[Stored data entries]
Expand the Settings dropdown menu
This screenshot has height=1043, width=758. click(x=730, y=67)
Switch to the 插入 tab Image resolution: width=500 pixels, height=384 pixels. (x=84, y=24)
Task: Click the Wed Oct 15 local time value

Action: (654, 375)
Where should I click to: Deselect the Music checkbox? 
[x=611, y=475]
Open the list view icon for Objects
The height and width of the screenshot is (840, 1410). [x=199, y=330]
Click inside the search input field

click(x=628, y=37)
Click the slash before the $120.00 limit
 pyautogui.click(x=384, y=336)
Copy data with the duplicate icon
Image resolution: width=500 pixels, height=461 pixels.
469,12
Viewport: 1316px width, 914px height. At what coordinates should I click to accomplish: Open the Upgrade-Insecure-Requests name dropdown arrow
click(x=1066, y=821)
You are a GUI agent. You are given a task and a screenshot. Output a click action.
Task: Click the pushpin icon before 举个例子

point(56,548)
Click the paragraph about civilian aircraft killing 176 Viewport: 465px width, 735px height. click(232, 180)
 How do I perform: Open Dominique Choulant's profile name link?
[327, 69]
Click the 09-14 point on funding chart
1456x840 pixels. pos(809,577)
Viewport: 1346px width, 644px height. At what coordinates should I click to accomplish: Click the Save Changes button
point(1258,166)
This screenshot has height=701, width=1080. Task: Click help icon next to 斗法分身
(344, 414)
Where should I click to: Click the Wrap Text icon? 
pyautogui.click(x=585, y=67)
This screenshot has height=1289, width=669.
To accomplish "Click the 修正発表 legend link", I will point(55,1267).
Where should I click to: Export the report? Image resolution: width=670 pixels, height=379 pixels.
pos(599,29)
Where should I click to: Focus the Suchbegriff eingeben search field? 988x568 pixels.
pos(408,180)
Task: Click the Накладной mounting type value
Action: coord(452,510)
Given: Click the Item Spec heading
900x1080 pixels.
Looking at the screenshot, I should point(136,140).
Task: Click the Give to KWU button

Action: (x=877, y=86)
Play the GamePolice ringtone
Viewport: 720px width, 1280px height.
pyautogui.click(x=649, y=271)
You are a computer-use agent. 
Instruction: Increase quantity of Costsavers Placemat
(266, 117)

## What you have to do
Wherever the word "agent" turns up in a line of the entries above, copy that line.

## Written response
You are a GUI agent. You are given a task and a screenshot. Output a click action.
You are a computer-use agent. 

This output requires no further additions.